> EXERCISE: Can you copy every row below word for word, leaving out the pictures?

> DATA LISTING:
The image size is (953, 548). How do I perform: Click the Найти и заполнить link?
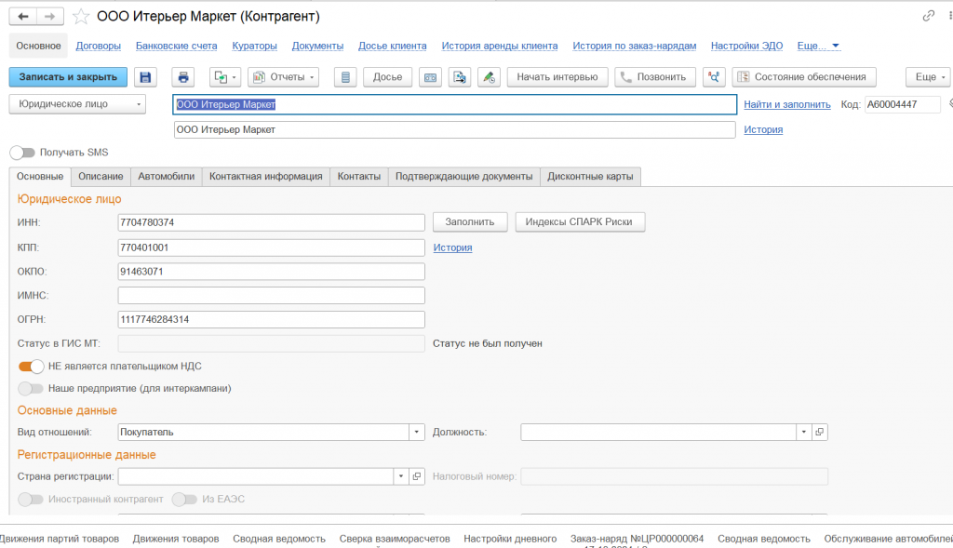pos(786,104)
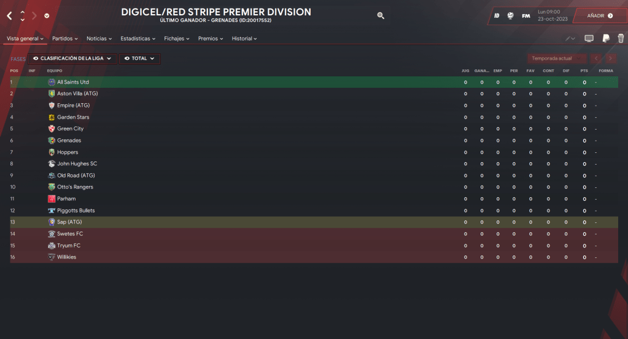628x339 pixels.
Task: Open the Partidos menu
Action: (64, 39)
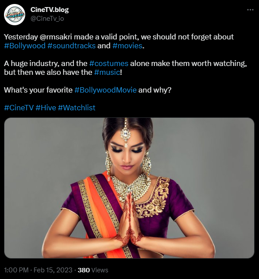
Task: Open the attached woman in sari photo
Action: (129, 188)
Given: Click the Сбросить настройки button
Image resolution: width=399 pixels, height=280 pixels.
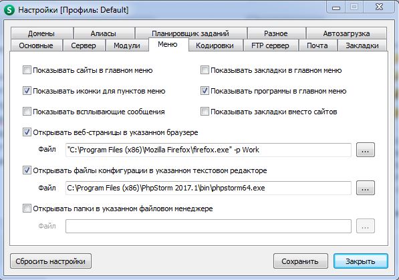Looking at the screenshot, I should (x=51, y=261).
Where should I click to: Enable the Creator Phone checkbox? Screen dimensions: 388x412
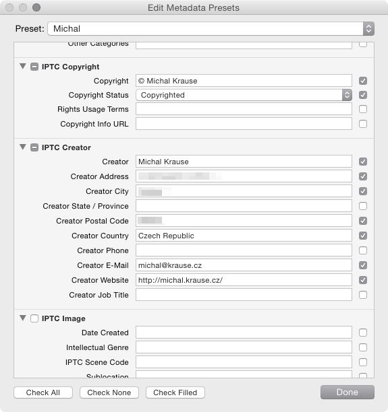(363, 250)
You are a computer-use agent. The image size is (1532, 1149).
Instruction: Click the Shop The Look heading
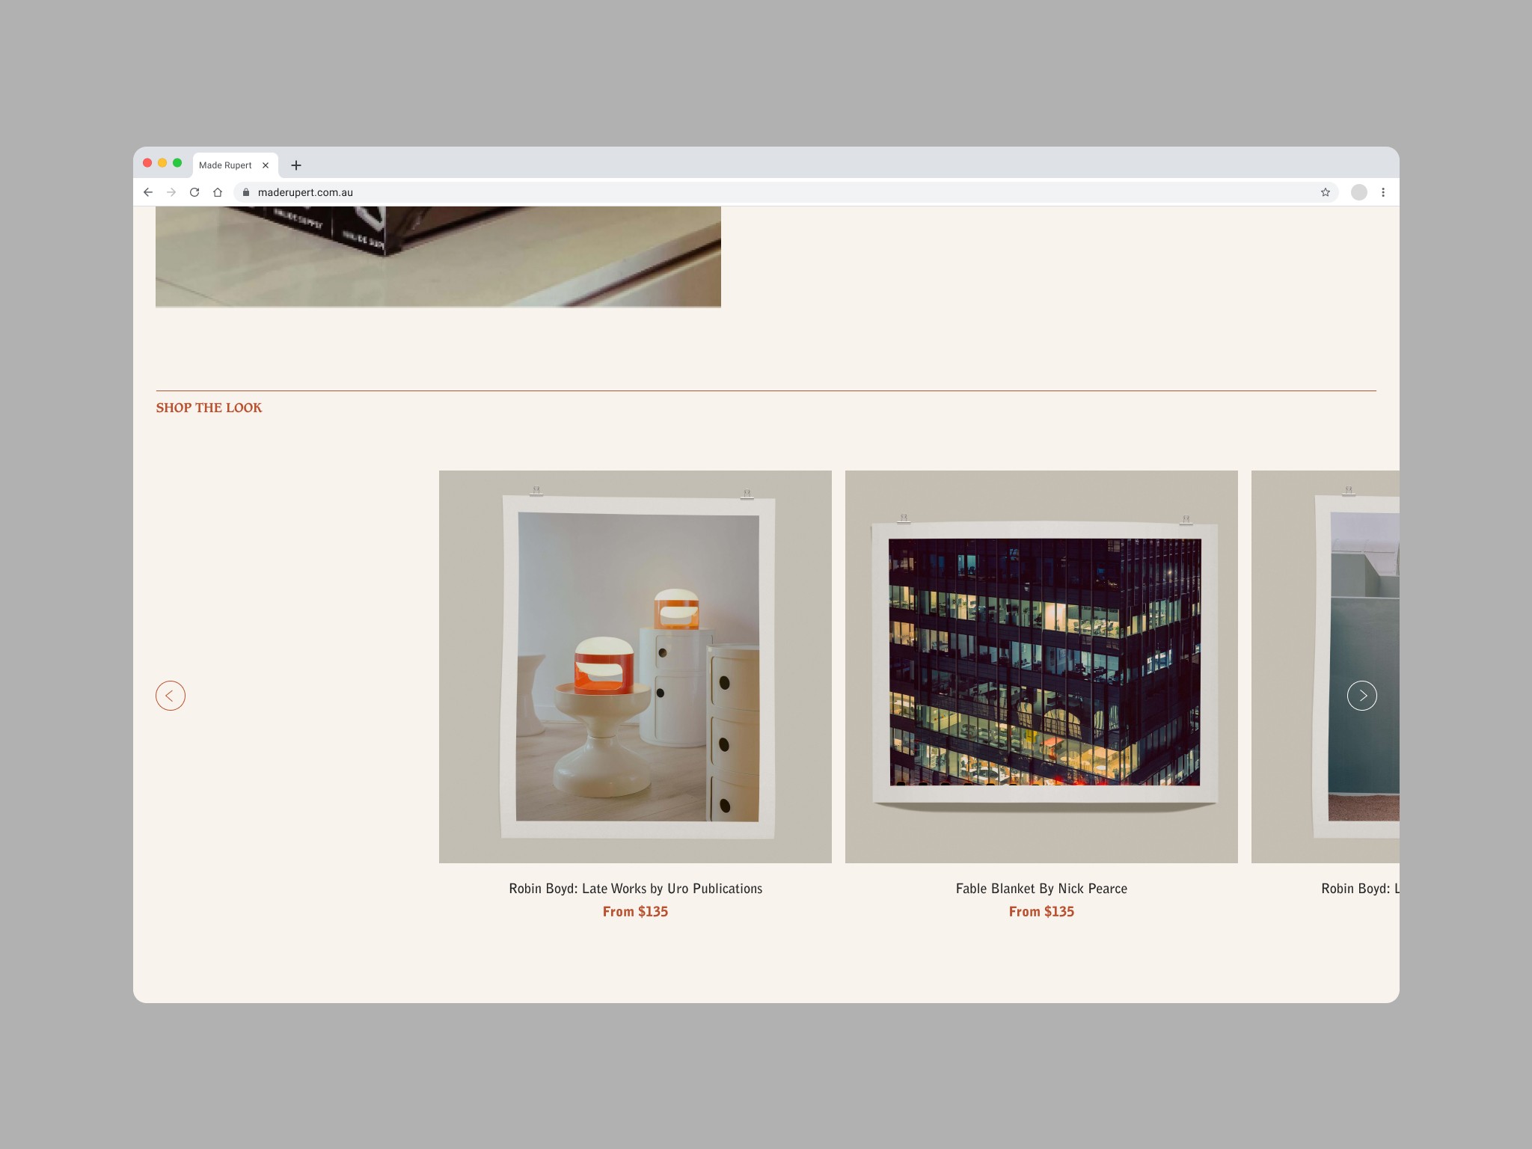pyautogui.click(x=209, y=408)
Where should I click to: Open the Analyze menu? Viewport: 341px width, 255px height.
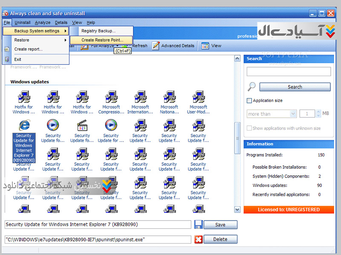[x=43, y=23]
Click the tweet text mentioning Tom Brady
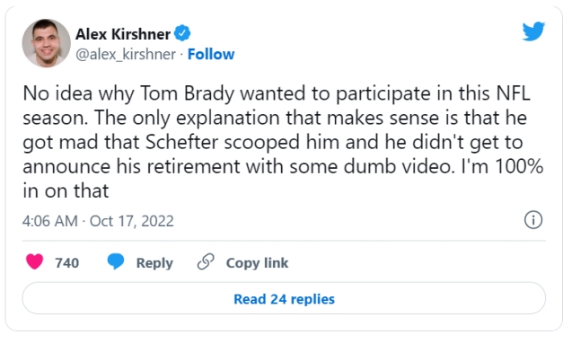 pos(283,142)
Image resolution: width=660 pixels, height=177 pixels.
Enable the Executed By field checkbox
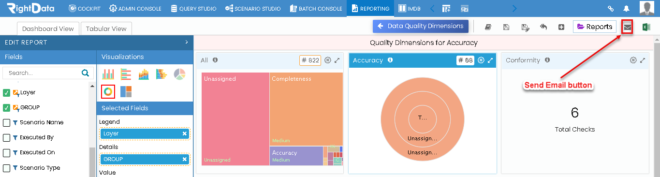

> COMPLETE ANSWER:
The image size is (953, 548). How do I perform: Click the Найти и заполнить link?
pos(786,104)
628x339 pixels.
Task: Open the Partidos menu
Action: (64, 39)
Task: Open the attached woman in sari photo
Action: (129, 188)
Given: Click the Сбросить настройки button
Image resolution: width=399 pixels, height=280 pixels.
Looking at the screenshot, I should (x=51, y=261).
Where should I click to: Enable the Creator Phone checkbox? Screen dimensions: 388x412
(363, 250)
You are a computer-use agent. The image size is (1532, 1149).
Instruction: Click the Shop The Look heading
pyautogui.click(x=209, y=408)
Where should I click to: Open the Analyze menu? Viewport: 341px width, 255px height.
[x=43, y=23]
Click the tweet text mentioning Tom Brady
 pos(283,142)
Image resolution: width=660 pixels, height=177 pixels.
Enable the Executed By field checkbox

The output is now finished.